E.g,: Seeing our own role in the dynamic (even if it is that of not asserting our needs consistently) and taking action to make healthier choices, moving from blame and criticism to accountability, repair and soft start ups, addressing resentment and repairing effectively instead of avoiding or intensifying conflict, intentionally reminding ourselves of a partner's positive traits, re-establishing rituals of connection, to name a few key factors.
However, when your needs go unmet even after you've committed to your growth, healing and influencing your relationship positively through this growth, you have to get clear on choosing your own health, well being and thriving over a relationship that barely exists.
In this situation, the grounding of mutual agreements, values and commitment to prioritizing it reciprocally + mutually is no longer present.
This is also an important consideration for folks who aren't sure about the future of their relationships and want to feel more grounded, gain more clarity and reconnect with their inner wisdom and discernment.
Developing secure attachment skills and moving forward from a foundation of compassion, courage and authenticity (knowing our values, needs, priorities, expressing them and acting on them) is what makes a big difference to your own healing and the future of your relationship/marriage, even if things end.
Every relationship/marriage has periods of ambivalence or ambiguity where you have mixed feelings about a partner or relationship or your role within it, however it's important to note if it has reached the point of conditional commitment where one person has one foot out and isn't showing up for the relationship.
If you are not being met mid way, find yourself putting your needs beneath a partners', aren't being treated with high regard and your attempts at repair and attunement are turned down, you find yourself feeling chronically alone, it's important to understand this is unhealthy and harmful.
Conditional commitment is often seen in insecure dating as well as relationships and tends to rupture trust.
You get to choose a more nourishing direction for yourself.
Seeking professional support as early as possible, with taking care of yourself and gaining clarity on how best to move forward, even if that turns out to mean ending the relationship, as painful as it is, is vital.
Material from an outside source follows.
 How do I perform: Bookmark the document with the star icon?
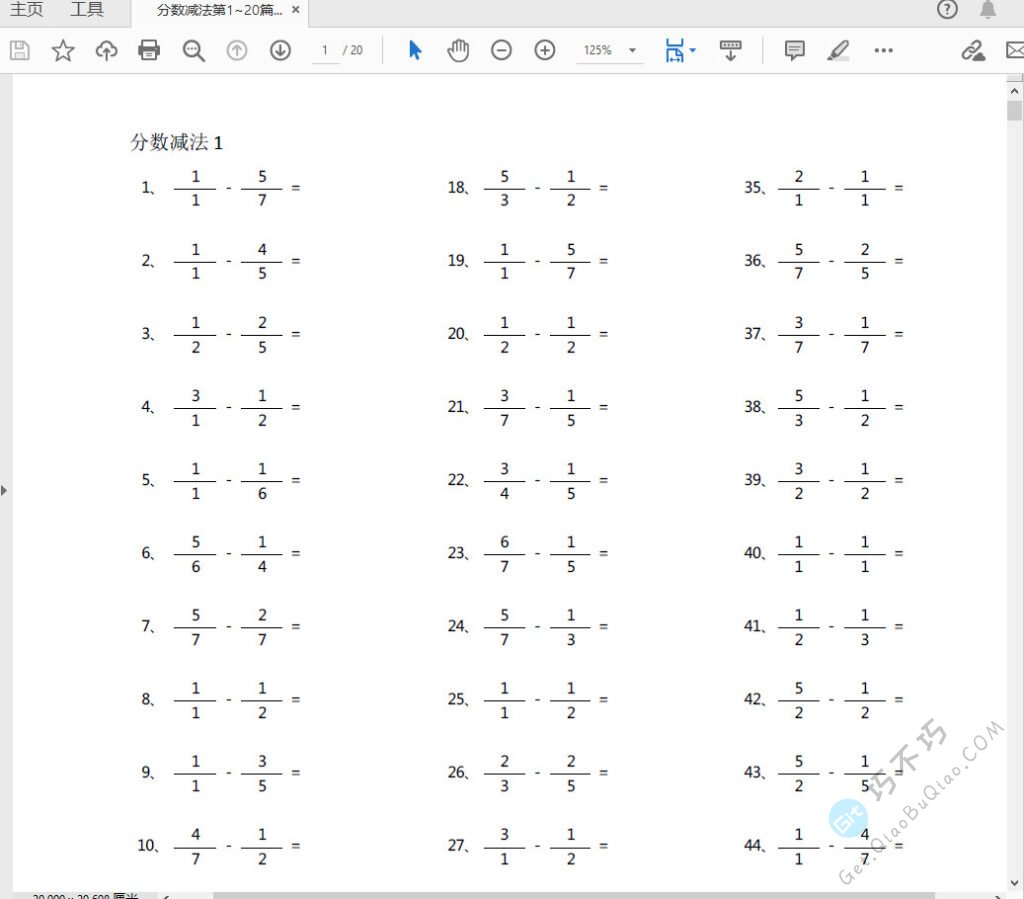pyautogui.click(x=63, y=51)
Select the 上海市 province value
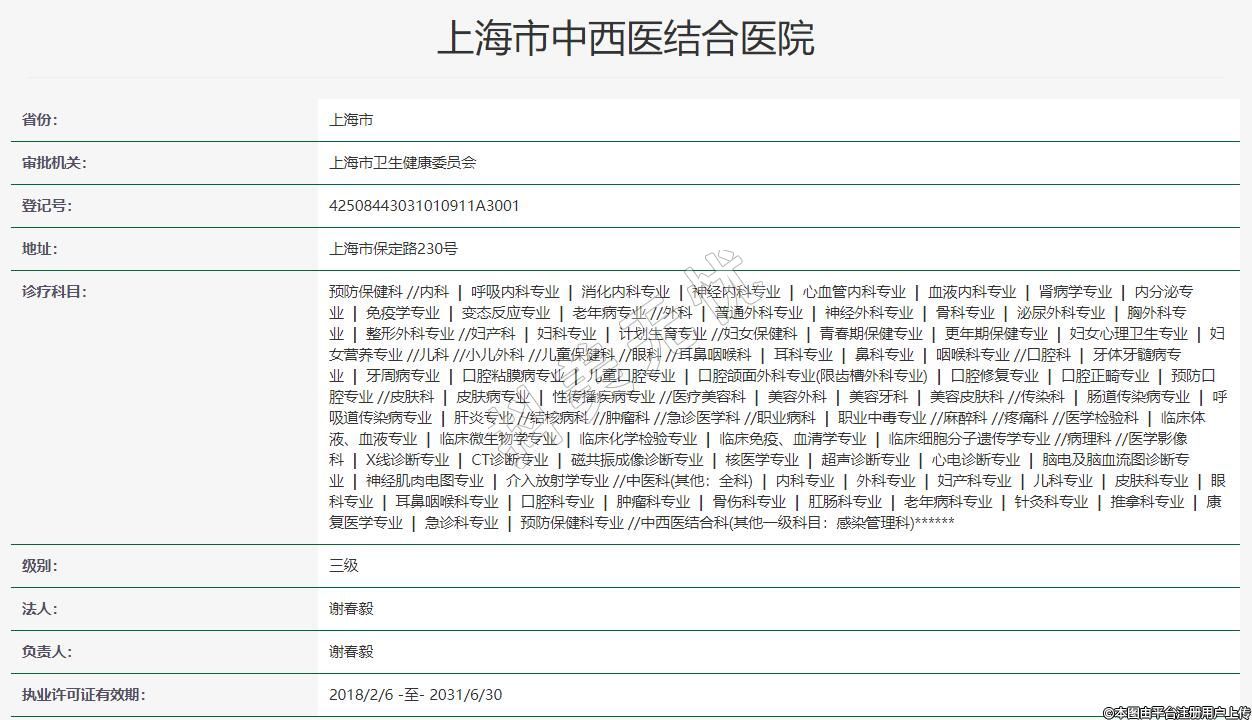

The health costs of chronic relationship stress are staggering, particularly for women/nonmen. You absolutely get to put your health, life and well being first.
It's also true of my folks who are dating.
Like I always say, be clear on your needs, values, priorities, longings, visions and goals, your boundaries as well.
Choose a more secure nourishing self-relationship and healthy, safe, fulfilling dating with highly compatible people (you aren't for everyone, and everyone isn't for you) over wanting to be in a relationship for its own sake or to be in a relationship even if your needs go unfulfilled or your alarm bells are ringing in early dating.
Always choose the substance of security over the illusion of security, the mirage that is future forwarding, early intense attachment leading to unchecked idealization/emotional embellishment to avoid rejection and so on.
P.S. Secure functioning doesn't mean absence of conflict or difference or disagreement. It means navigating these with compassion, intentionality and skill.